Multi-Step Plan Evaluation

One-Line Summary: Evaluating an agent's plan — separately from evaluating its execution — lets you detect bad plans before they burn tokens, and lets you compare planning strategies; the harness usually exposes evaluation as a hook between plan generation and execution.

Prerequisites: Plan graphs vs plan strings, trajectory evaluation

What Is Plan Evaluation?

When an agent produces a plan, you have a chance to ask: is this plan any good? Before any tool is called, before any tokens are spent on execution, you can score the plan against criteria — does it cover the task, is it minimal, does it have obvious flaws, is each step's precondition met, is the cost estimate reasonable.

This is distinct from trajectory evaluation, which scores the whole rollout (plan + execution + outcome). Plan evaluation is upstream; it catches problems earlier.

How It Works

A plan evaluator is a function from (task, plan) → (score, feedback). Common implementations:

Rule-based: Static checks — does the plan have at most N steps, does each step reference a real tool, are preconditions reachable.
LLM-as-judge: A separate LLM scores the plan against a rubric. Slower and more expensive, but catches subtler issues.
Historical-comparison: Score the plan against past successful trajectories on similar tasks. Requires a trajectory store (see trajectory-learning.md).
Self-critique: The same agent that produced the plan reviews it. Cheap; biased toward what the agent already did.

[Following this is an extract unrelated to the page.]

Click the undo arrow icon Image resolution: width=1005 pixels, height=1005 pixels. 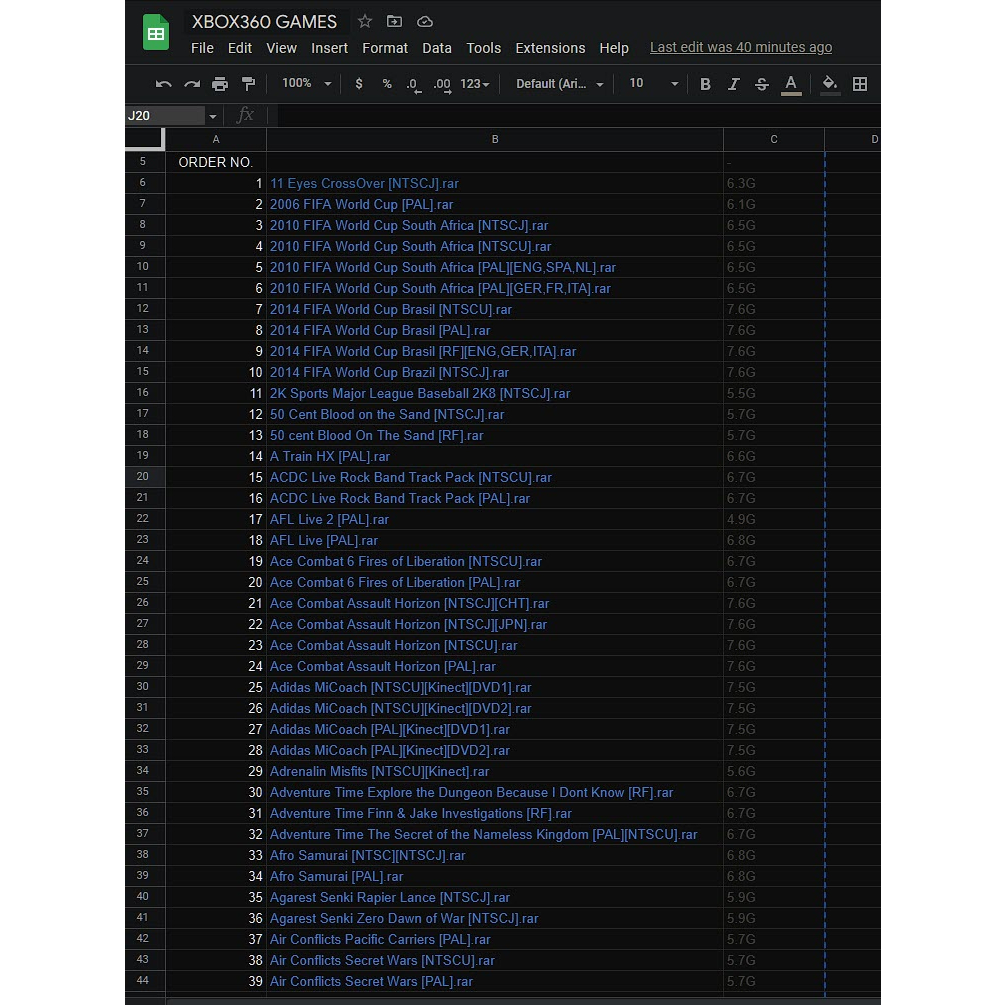[164, 84]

The evaluator's verdict gates execution: high-quality plans proceed; low-quality plans trigger a re-plan or a user check-in.

Why It Matters

Plans fail before they execute more often than people expect. Catching obvious-bad-plans before execution is one of the highest-leverage interventions in agent systems — it saves tokens, latency, and user trust. It also gives you a measurable training target: if you log plans-and-evaluations, you can study which planners produce evaluator-rejected plans most often and tune them.

Key Technical Details

Evaluator as gate: The simplest deployment is "evaluator returns score; if below threshold, re-plan." Don't over-engineer beyond that.
Rubrics matter more than the model: A clear rubric ("plans should have ≤ 7 steps; each step should name one tool; preconditions should be explicit") drives evaluation quality more than the evaluator model size.
Cost vs. coverage: LLM-as-judge plan evaluation is cheap relative to executing a bad plan. Even at $0.10 per evaluation, it pays off if it catches one bad plan in ten.
Independence: The evaluator should not be the same agent (or share context with) the planner. Otherwise it just rubber-stamps.
Adversarial plans: A planner that learns the evaluator's preferences can produce plans that score well but execute poorly. Rotate evaluators or randomize rubric weights to mitigate.
Fail-open vs. fail-closed: When the evaluator times out, do you proceed with the plan or pause? Default to fail-open with a logged warning unless the task is high-stakes.

How Harnesses & Frameworks Implement This

Harness / Framework	Plan evaluation support
Claude Code	DIY — implement as a `PreToolUse` hook on plan-shaped tools
Claude Agent SDK	DIY — programmatic
ruflo	First-class — methodology plugins (e.g. `ruflo-sparc`) include plan evaluation
LangGraph	DIY — add an evaluator node before execution nodes
AutoGen	DIY
CrewAI	DIY
OpenAI Agents SDK	Guardrails can act as plan evaluators
Codex CLI	✗
Cursor	✗

Connections to Other Concepts

plan-graphs-vs-plan-strings.md — Graphs are easier to evaluate than strings.
adaptive-replanning.md — Failed evaluation triggers replanning.
trajectory-learning.md — Evaluation results train the planner.
../../ai-agent-evaluation/04-trajectory-and-process-analysis/trajectory-evaluation.md — Foundational coverage of execution-side evaluation.